**What you have to do**
Lines of the data that contain the word "will" are the ones to copy.
**********
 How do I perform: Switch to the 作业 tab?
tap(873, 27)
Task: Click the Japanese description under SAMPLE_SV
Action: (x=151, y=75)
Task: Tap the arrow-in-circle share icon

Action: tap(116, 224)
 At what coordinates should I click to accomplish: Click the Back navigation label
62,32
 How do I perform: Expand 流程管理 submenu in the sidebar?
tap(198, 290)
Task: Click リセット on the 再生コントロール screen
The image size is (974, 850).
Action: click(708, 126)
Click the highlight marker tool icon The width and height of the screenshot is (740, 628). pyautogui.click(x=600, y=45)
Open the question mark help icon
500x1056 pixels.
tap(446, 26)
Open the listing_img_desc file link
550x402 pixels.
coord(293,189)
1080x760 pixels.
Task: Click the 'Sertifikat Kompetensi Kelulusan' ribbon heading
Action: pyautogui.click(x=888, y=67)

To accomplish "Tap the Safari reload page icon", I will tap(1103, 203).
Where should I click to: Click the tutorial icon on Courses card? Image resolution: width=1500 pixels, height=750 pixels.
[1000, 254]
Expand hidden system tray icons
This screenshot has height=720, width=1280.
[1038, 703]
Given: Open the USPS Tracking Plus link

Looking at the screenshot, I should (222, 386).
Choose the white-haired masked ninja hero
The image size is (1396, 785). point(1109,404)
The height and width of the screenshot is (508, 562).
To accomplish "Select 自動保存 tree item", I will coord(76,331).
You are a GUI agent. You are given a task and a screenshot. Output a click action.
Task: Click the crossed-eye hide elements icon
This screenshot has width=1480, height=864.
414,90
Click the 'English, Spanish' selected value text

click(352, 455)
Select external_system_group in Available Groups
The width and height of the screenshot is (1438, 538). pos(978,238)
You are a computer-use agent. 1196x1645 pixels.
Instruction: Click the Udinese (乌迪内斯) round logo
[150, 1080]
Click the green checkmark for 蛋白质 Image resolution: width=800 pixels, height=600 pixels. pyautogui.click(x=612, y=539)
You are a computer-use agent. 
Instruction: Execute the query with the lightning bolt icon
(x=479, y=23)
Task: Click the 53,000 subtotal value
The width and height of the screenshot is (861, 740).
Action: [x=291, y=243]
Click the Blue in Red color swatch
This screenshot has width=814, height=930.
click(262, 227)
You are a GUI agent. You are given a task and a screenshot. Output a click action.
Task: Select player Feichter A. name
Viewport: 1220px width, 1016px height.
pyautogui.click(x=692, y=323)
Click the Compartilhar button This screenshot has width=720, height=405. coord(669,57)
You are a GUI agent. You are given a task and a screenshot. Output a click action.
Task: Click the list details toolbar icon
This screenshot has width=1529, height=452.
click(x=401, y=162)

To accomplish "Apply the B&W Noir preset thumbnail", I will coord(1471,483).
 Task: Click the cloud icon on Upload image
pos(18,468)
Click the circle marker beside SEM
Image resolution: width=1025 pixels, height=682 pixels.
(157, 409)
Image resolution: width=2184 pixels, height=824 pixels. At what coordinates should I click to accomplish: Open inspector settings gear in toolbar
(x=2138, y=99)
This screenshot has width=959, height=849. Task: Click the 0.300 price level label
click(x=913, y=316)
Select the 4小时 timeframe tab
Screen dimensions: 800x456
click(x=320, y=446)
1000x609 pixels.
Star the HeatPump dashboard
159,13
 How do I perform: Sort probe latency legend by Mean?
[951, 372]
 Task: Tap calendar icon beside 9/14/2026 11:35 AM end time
**********
**Solution to this problem**
To accomplish "Tap the Safari reload page icon", I will tap(1103, 203).
To accomplish "Select 自動保存 tree item", I will coord(76,331).
To accomplish "Apply the B&W Noir preset thumbnail", I will coord(1471,483).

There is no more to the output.